(WHAT YOU NEED TO DO) Which lines in the records below contain the word "icon"? Copy each of them.

═══ PROVIDED DATA

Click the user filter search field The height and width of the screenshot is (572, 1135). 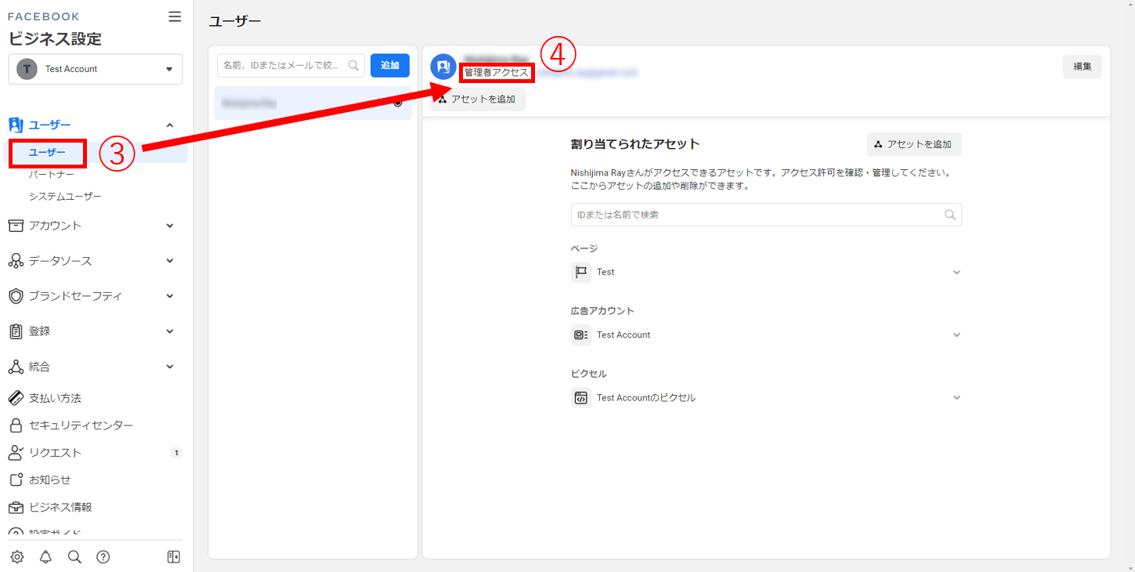click(285, 66)
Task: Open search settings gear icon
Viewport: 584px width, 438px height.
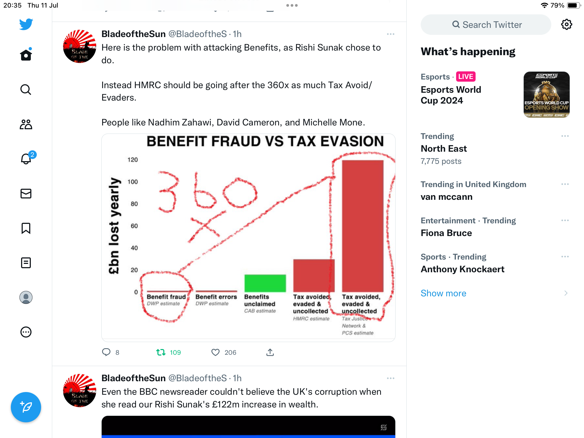Action: pos(567,24)
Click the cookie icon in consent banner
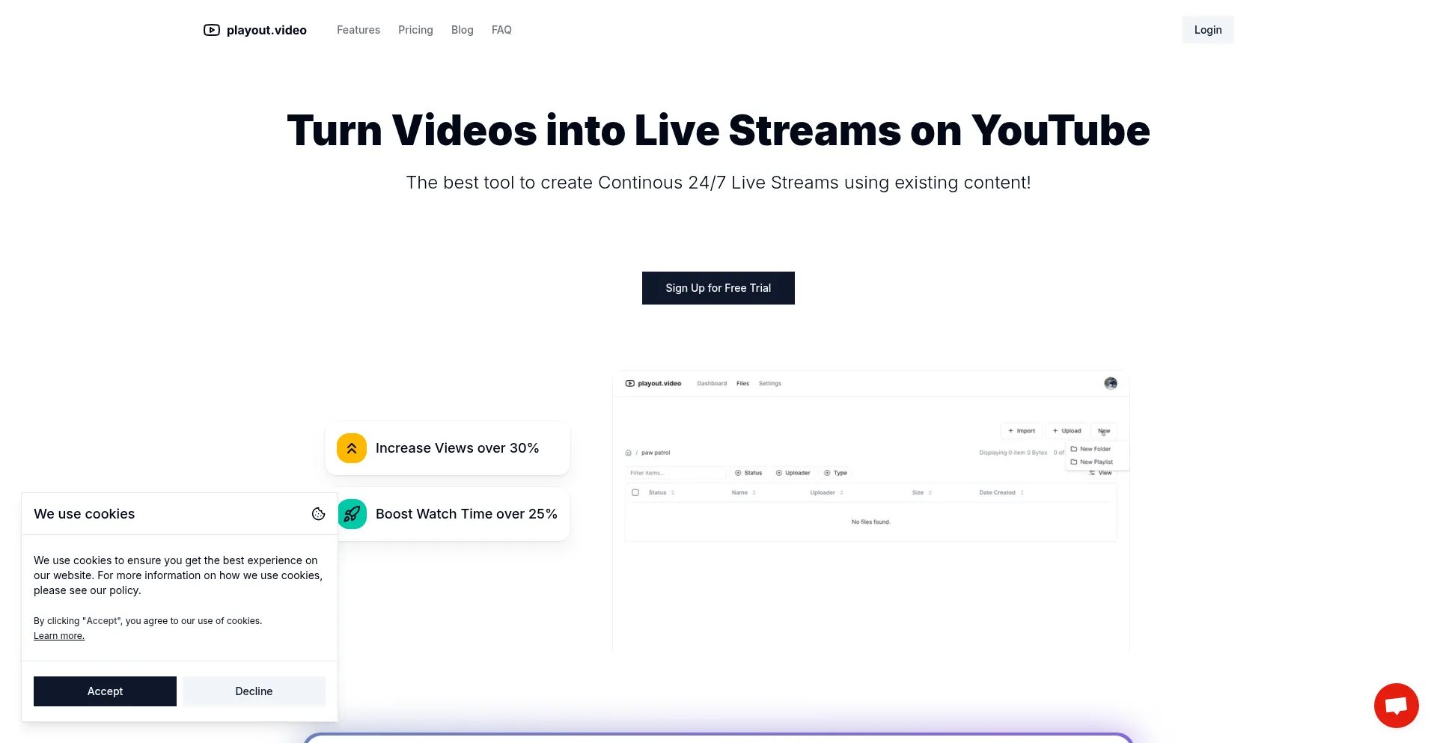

══════

(ANSWER SPACE)
Task: Open search settings gear icon
Click the cookie icon in consent banner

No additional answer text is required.